主人公の恩田百太郎(右)とその幼なじみ神崎仁。時に衝突しながら、介護を巡る難問の解決に挑む=「ヘルプマン!舞台版・監査編」から
老いと向き合う若い男性介護士たちが奮闘する姿を描き、高齢社会の問題点に迫る介護漫画の代表作「ヘルプマン!」(くさか里樹)。この「ヘルプマン!」を原作にした舞台が、8日から東京都港区の俳優座劇場で始まった。
7年ぶりの上演で、12日まで。前回と同様、脚本と演出を手がけたなるせゆうせいさん(40)は「昨年暮れに母が他界し、独居になった父が要介護認定を受けた。今の自分にも、介護は身近なテーマ。介護する側・される側だけでなく、配役に行政マンを加えたことで観客の目線に近い群像劇になったはず」と話している。
今回は「監査編」と銘打ち、不正を疑われている住宅型の有料老人ホームを巡る物語となっている。
フリー介護士・恩田百太郎(神永圭佑)と、幼なじみで社会福祉協議会職員・神崎仁(伊万里有)という原作でもおなじみの2人に加え、県庁に入って6年目で高齢者支援課に異動したばかりの小池一郎(中村優一)を中心にストーリーが展開する。
ある日、県庁に1人の女性が駆け込んできて、悲痛な声で訴えた。
「このままでは入居者が殺されかねない」
女性は、有料老人ホームの職員だった。ホームには偶然にも百太郎たちと親しく、妻を亡くして入居した老人・服部九作(立川らく朝)が暮らしていたが明らかな人手不足で、入居者が体調不良やけがで救急搬送されるケースが後を絶たない。
さらに、ホームが介護報酬を水増し請求している可能性もささやかれ始めた。小池が課の先輩たちに相談するものの、先輩たちは手間がかかる監査などには乗り出そうとせず、「様子見」を決め込んでいる。服部老人はホーム職員の労働環境の悪さに、長生きすることへの後ろめたさも抱き始めて……。

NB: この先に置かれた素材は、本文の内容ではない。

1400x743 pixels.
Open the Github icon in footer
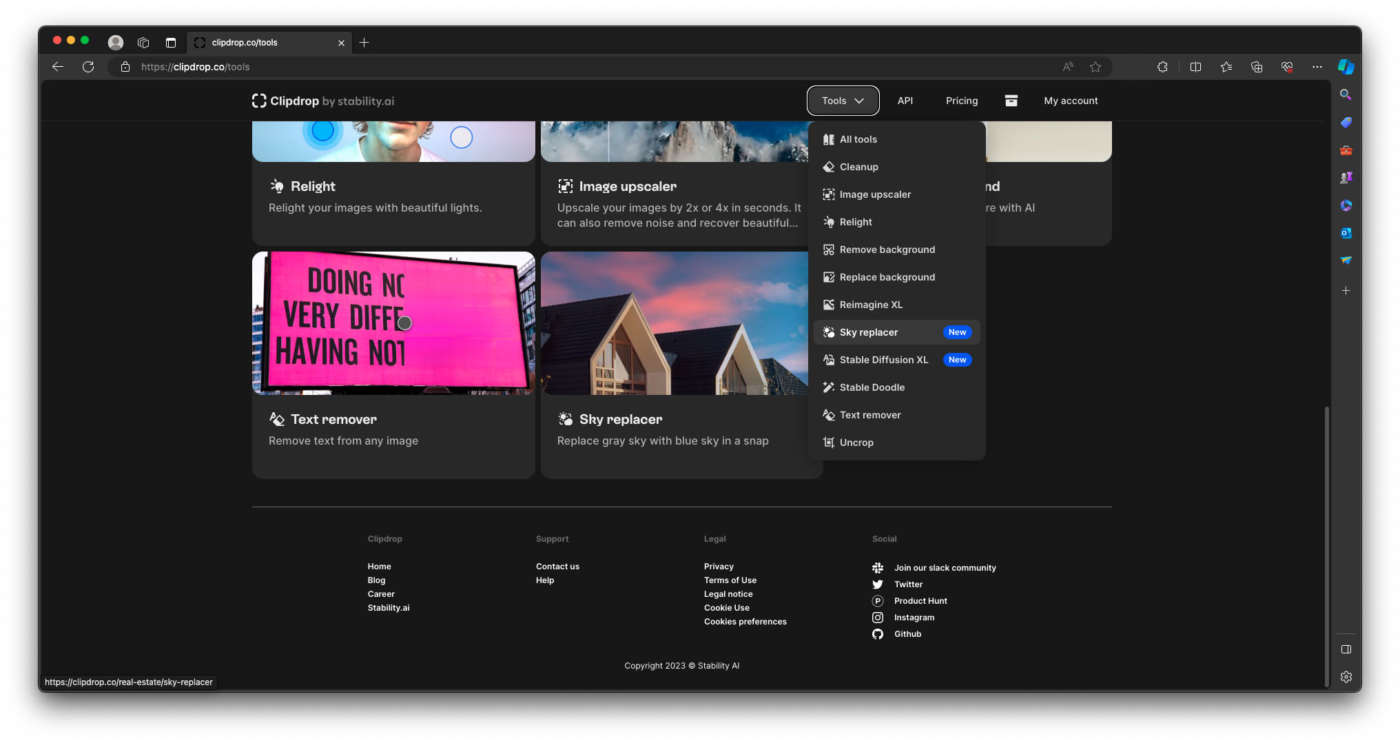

なるせさんが7年前に作った舞台は、百太郎が無謀にも資格なしで介護の世界に飛び込むという物語だった。今回は、仁の長回しのセリフで介護保険制度の矛盾などを丁寧に解説した上、深刻化する高齢社会に悩み、時にあきらめかけながらも前進しようとする登場人物を描き、幅広い世代の共感を誘う構成に仕上がった。
なるせさんは「介護保険は国が作った制度である一方で、現場レベルでは人と人とのつながり。避けては通れない問題だけに今まさに直面する団塊世代から、出演する俳優たちの若いファン層まで、いろんな年代の方に見ていただきたい」と語る。
「ヘルプマン!」は2003年に男性漫画誌「イブニング」(講談社刊)で連載スタート。2011年に第40回日本漫画家大賞に輝き、2014年までに全27巻が単行本化された。同年12月から週刊朝日(朝日新聞出版)に「ヘルプマン!!」として移籍し、現在8巻まで発売中。